Change-Id: I929b2a1b7a61eb70154c00177aa0b7f2fc46890a
Signed-off-by: Adriano Oliveira <adriano.oliveira@windriver.com>
2023-05-09 17:17:59 -04:00

443 lines
13 KiB
Bash

#!/bin/sh
## The contents of this file are subject to the Mozilla Public License
## Version 1.1 (the "License"); you may not use this file except in
## compliance with the License. You may obtain a copy of the License
## at http://www.mozilla.org/MPL/
##
## Software distributed under the License is distributed on an "AS IS"

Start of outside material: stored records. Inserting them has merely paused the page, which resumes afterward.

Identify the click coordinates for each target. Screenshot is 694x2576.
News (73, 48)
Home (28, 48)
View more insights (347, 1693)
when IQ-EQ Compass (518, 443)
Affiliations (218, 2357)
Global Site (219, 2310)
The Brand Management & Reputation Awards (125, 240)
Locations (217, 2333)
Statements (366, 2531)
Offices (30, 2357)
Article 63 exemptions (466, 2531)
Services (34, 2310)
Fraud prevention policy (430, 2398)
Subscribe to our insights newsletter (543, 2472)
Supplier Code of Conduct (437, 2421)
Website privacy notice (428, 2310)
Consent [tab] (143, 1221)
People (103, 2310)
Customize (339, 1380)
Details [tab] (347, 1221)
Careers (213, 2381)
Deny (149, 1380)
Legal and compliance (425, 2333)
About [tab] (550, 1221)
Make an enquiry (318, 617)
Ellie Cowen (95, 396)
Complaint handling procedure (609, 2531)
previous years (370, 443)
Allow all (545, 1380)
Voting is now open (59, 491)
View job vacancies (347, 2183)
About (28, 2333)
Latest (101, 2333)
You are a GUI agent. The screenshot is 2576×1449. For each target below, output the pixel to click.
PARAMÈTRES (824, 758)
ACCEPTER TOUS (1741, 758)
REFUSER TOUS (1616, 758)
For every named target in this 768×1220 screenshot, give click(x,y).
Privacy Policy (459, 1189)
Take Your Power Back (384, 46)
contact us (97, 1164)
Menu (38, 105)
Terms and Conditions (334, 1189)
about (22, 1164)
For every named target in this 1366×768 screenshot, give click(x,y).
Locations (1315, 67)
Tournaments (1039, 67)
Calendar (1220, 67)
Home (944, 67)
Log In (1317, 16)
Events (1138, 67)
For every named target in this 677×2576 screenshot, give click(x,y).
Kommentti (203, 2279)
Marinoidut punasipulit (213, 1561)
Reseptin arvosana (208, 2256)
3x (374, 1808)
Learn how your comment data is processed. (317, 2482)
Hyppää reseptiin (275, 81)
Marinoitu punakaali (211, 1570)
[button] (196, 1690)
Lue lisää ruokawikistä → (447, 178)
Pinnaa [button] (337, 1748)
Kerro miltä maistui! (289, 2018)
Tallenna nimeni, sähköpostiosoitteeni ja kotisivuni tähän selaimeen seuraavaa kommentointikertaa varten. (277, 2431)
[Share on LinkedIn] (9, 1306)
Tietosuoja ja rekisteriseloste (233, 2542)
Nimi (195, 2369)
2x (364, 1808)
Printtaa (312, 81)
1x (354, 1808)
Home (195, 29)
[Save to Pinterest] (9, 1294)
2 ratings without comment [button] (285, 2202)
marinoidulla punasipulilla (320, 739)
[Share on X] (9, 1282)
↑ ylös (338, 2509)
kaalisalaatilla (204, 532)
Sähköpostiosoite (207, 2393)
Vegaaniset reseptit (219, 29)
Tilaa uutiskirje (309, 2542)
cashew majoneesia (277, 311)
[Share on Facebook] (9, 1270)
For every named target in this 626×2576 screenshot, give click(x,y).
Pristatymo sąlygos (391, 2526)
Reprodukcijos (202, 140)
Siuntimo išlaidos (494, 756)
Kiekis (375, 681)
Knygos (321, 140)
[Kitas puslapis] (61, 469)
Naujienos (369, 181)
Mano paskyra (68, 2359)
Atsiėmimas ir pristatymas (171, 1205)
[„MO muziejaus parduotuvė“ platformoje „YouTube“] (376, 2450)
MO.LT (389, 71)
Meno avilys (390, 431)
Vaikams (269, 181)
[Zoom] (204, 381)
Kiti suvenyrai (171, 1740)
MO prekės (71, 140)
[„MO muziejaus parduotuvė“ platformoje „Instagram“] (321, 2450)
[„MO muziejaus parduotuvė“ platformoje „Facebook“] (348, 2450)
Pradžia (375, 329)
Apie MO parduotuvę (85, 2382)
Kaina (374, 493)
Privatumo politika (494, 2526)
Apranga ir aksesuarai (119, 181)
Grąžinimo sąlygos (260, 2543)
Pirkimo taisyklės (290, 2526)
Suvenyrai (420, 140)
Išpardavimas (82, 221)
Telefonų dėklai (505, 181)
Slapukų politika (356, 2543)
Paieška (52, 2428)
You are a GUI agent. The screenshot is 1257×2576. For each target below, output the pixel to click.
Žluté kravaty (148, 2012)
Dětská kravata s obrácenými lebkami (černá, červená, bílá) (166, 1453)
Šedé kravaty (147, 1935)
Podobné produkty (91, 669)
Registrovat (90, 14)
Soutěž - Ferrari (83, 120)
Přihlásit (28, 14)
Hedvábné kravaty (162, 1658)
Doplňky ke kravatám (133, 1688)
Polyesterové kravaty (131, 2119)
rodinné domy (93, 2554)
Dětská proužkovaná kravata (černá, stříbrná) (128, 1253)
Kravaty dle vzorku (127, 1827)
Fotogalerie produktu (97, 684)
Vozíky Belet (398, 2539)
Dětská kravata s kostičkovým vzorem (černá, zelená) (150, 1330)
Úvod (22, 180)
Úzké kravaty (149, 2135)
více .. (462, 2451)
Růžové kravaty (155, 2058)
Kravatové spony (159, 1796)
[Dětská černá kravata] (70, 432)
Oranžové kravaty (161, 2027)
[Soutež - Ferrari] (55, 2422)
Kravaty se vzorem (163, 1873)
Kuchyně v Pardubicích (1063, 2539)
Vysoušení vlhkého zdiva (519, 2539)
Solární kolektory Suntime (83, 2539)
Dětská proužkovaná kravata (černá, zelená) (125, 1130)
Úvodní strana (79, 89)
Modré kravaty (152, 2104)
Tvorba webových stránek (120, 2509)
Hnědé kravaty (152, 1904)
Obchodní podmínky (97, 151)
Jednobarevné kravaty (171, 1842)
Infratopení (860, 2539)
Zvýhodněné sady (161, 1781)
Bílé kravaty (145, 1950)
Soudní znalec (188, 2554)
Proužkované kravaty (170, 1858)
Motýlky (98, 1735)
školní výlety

## basis, WITHOUT WARRANTY OF ANY KIND, either express or implied. See
## the License for the specific language governing rights and
## limitations under the License.
##
## The Original Code is RabbitMQ.
##
## The Initial Developer of the Original Code is VMware, Inc.
## Copyright (c) 2007-2013 VMware, Inc. All rights reserved.
##
##
## OCF Resource Agent compliant rabbitmq-server resource script.
##
## OCF instance parameters
## OCF_RESKEY_server
## OCF_RESKEY_ctl
## OCF_RESKEY_nodename
## OCF_RESKEY_ip
## OCF_RESKEY_port
## OCF_RESKEY_config_file
## OCF_RESKEY_log_base
## OCF_RESKEY_mnesia_base
## OCF_RESKEY_server_start_args
## OCF_RESKEY_pid_file
## WRS
# OCF_RESKEY_env_config_file
# OCF_RESKEY_dist_port
#######################################################################
# Initialization:
: ${OCF_FUNCTIONS_DIR=${OCF_ROOT}/resource.d/heartbeat}
. ${OCF_FUNCTIONS_DIR}/.ocf-shellfuncs
#######################################################################
. /etc/platform/platform.conf
OCF_RESKEY_server_default="/usr/sbin/rabbitmq-server"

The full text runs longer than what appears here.